## WRITTEN INSTRUCTION
Copy the lines of every record below verbatim, omitting the pictures.

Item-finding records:
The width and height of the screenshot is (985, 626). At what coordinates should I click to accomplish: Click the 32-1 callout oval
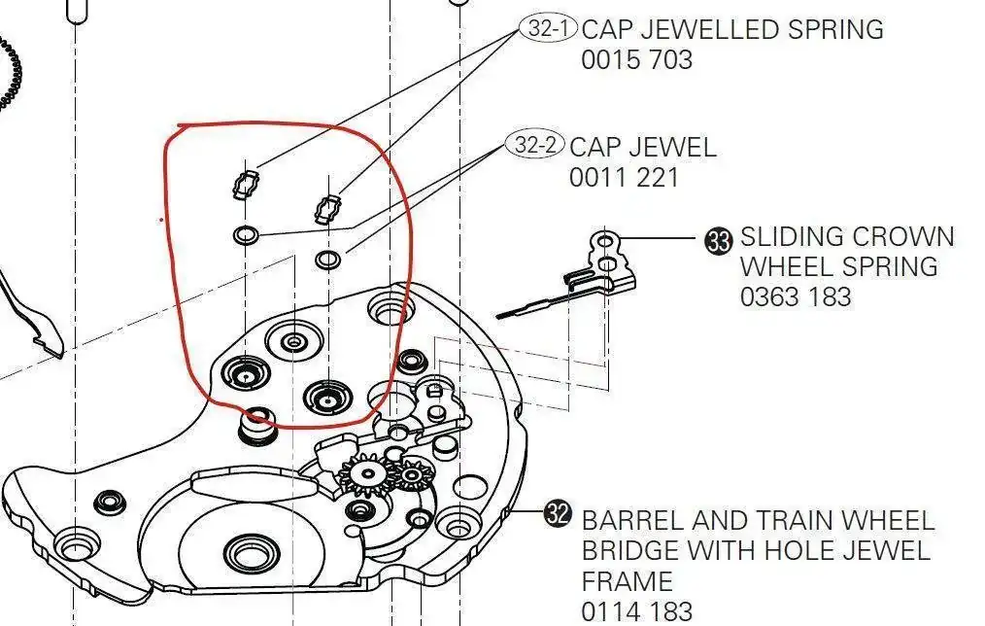click(x=548, y=28)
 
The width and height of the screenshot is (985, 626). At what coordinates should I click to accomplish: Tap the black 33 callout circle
click(x=718, y=241)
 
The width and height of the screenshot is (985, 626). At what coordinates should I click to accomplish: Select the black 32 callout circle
click(x=558, y=513)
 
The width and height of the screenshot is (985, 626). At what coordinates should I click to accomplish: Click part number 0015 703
click(x=636, y=60)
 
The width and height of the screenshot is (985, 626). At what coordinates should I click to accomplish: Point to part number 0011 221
click(x=625, y=178)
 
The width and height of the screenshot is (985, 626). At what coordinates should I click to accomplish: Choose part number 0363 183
click(x=796, y=296)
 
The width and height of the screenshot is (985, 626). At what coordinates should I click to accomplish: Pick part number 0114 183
click(x=636, y=611)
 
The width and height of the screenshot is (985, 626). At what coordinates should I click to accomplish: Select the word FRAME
click(x=627, y=581)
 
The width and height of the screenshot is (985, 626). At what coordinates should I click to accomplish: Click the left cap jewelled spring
click(x=246, y=184)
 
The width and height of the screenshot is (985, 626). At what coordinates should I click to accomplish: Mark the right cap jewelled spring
click(x=328, y=209)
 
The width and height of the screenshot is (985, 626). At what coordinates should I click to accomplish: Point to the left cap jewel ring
click(x=245, y=235)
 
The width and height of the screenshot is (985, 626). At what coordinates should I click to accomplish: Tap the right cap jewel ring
click(x=328, y=259)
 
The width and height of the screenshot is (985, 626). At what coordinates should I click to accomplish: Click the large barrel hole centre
click(x=252, y=554)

## FINAL ANSWER
The width and height of the screenshot is (985, 626). At what coordinates should I click to accomplish: Click the 32-1 callout oval
click(x=548, y=28)
 
The width and height of the screenshot is (985, 626). At what coordinates should I click to accomplish: Tap the black 33 callout circle
click(x=718, y=241)
 
The width and height of the screenshot is (985, 626). At what coordinates should I click to accomplish: Select the black 32 callout circle
click(x=558, y=513)
 
The width and height of the screenshot is (985, 626). At what coordinates should I click to accomplish: Click part number 0015 703
click(x=636, y=60)
 
The width and height of the screenshot is (985, 626). At what coordinates should I click to accomplish: Point to part number 0011 221
click(x=625, y=178)
 
The width and height of the screenshot is (985, 626). At what coordinates should I click to accomplish: Choose part number 0363 183
click(x=796, y=296)
 
The width and height of the screenshot is (985, 626). At what coordinates should I click to accomplish: Pick part number 0114 183
click(x=636, y=611)
 
The width and height of the screenshot is (985, 626). At what coordinates should I click to accomplish: Select the word FRAME
click(x=627, y=581)
 
The width and height of the screenshot is (985, 626). At what coordinates should I click to accomplish: Click the left cap jewelled spring
click(x=246, y=184)
 
The width and height of the screenshot is (985, 626). At what coordinates should I click to accomplish: Mark the right cap jewelled spring
click(x=328, y=209)
 
The width and height of the screenshot is (985, 626). At what coordinates should I click to accomplish: Point to the left cap jewel ring
click(x=245, y=235)
 
The width and height of the screenshot is (985, 626). At what coordinates should I click to accomplish: Tap the right cap jewel ring
click(x=328, y=259)
 
The width and height of the screenshot is (985, 626). At what coordinates should I click to accomplish: Click the large barrel hole centre
click(x=252, y=554)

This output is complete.